Cuba will benefit from lower cost food imports from the US – though this will further reduce the incentive for Cuba to improve its own faltering agricultural economy, where the 2010 sugar harvest will likely be about 1 million tons, the lowest since 1908.

A Tourism “Tsunami ” for Cuba?

Free travel for US citizens to Cuba will produce a deluge of US visitors to Cuba. Among the varieties of tourists would be the following:

  • Curiosity tourism. There could be a huge tourist influx of US citizens wanting to see Cuba for the first time since 1961. Relatively few US citizens appear to have broken US travel restrictions so that the pent-up demand is enormous.
  • Family Reunification tourism. When all controls are lifted on the US side for travel to Cuba, a large increase in short-term visits by Cuban-Americans for family purposes is likely to occur. Such an increase already occurred in 2009-10.
  • Sun, Sea and Sand tourism. Many US citizens, especially from the North Eastern and Central parts of the country will likely follow the winter-escaping Canadians to Cuban beaches for one to two week periods.
  • “Snow-bird” tourism. Some US citizens, mainly retirees, will spend several of the winter months in Cuba. This will be limited until accommodation arrangements such as time-share condominium arrangements are possible.
  • Medical tourism. There may be some travel to Cuba for access to medical services which will likely continue to be inexpensive relative to the United States.
  • Convention tourism.
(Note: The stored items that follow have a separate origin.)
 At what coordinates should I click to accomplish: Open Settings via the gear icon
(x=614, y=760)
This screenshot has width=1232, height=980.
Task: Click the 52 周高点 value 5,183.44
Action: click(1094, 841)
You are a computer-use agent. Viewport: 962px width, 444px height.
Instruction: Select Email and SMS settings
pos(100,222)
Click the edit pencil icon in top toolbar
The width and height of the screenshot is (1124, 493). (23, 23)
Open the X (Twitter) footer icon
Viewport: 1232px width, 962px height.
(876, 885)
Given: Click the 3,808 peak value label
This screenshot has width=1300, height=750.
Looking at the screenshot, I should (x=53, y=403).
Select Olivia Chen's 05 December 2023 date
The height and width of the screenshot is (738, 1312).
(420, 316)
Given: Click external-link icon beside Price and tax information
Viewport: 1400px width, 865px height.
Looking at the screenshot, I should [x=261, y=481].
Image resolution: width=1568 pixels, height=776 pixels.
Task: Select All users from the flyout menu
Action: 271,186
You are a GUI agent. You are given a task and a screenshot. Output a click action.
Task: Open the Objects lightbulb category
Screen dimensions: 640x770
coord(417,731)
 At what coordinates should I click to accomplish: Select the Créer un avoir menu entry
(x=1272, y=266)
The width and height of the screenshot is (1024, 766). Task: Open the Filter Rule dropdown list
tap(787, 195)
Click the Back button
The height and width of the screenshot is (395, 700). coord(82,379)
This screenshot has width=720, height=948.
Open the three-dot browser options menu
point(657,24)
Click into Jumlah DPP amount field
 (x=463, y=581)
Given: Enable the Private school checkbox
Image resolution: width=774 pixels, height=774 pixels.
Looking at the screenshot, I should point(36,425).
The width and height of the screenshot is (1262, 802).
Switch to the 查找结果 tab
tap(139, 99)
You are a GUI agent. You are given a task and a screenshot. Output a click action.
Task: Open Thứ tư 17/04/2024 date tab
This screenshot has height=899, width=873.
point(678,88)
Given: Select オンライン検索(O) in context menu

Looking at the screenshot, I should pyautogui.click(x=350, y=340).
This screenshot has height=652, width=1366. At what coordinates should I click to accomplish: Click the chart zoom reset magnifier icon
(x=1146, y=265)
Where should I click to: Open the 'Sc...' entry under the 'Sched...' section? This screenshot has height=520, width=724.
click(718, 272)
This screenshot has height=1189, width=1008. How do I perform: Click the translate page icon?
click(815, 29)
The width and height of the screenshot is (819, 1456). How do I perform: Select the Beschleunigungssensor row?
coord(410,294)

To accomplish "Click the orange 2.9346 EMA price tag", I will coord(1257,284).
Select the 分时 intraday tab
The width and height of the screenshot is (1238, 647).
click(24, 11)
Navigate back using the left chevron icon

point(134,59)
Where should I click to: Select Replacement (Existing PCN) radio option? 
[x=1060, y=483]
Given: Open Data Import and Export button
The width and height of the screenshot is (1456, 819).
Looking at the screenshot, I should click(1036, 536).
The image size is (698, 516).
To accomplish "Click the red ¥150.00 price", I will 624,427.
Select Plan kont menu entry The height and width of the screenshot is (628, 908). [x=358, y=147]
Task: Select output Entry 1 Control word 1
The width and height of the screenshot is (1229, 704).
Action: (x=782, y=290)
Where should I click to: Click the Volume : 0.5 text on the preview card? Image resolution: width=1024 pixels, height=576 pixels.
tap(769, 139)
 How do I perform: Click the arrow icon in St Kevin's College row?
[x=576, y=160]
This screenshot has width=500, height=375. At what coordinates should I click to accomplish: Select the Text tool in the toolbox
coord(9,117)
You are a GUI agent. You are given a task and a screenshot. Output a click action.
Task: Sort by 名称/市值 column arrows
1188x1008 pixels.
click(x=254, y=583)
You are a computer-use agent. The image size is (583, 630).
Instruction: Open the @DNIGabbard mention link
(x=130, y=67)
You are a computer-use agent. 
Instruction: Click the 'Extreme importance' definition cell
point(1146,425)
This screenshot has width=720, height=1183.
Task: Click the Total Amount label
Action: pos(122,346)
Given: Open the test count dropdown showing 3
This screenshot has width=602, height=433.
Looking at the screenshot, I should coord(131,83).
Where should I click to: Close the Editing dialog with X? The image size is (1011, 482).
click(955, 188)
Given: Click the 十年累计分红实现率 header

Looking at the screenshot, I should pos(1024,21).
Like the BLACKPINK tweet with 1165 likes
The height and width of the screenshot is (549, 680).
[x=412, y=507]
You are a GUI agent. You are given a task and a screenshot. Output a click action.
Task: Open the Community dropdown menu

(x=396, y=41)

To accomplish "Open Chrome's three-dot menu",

Short-term visits for conventions could increase significantly.
  • Cultural and Sport tourism. One might expect more visits for purposes of interacting with and experiencing Cuban art, music, cinema, and sports.
  • Educational tourism. It is likely that American students and teachers at various levels would enroll or visit Cuban institutions of higher learning or cultural and sports centers for courses, years abroad, sabbaticals, language training etc., in much greater numbers than have been possible under the embargo.
  • March-Breaker” tourism. Students from the US are likely to try a visit to Cuba for the March Break, instead of the Maya Riviera, Florida or elsewhere.

One could imagine US tourism quickly doubling the 2009 Canadian level of 915,000 and redoubling again in a decade or so, as Cuba’s capacity to accommodate more tourists expanded. This would perhaps double Cuba’s total foreign exchange earnings from tourism within a decade, which were already at about $US 2.6 billion by 2008.

The “Jitters” for President Raul Castro?

The Peterson-Moran Bill will also give the Cuban leadership the jitters as 50 years of pent-up tourism from the US inundates the Island.  While the Act is an economic “win-win” for both countries, the deluge of US visitors could have an impact on internal politics in Cuba.  It has often been said – perhaps with some truth – that the best ambassadors for the US are its own citizens. They undoubtedly will be treated warmly and will bring charm and goodwill as well as dollars. They may also bring “contamination” from the perspective of the Government of Cuba  as Cuban citizens learn more about life in the United States on a first hand basis. Increased knowledge and independent income generation will make Cuban citizens more restless – especially if the Cuban government does not immediately liberalize foreign travel for its own citizens.  Indeed, the Cuban government may attempt to decelerate the wave.

Negotiating normalization with Cuba is a politically contentious, complex but ultimately low priority issue for the Obama Administration given all the other problems it faces. It is helpful for Obama to have the normalization process move forward by independent bi-partisan Congressional action.

Will the Cuban Government respond constructively by releasing the political prisoners incarcerated in 2003, or by dropping the 10% tax on US dollar remittance payments and transfers?

Will the Cuban Government, in reply, liberalize travel abroad for its own citizens to the US and elsewhere?

Actions such as these would facilitate additional steps by the United States in the difficult process of normalization and reconciliation.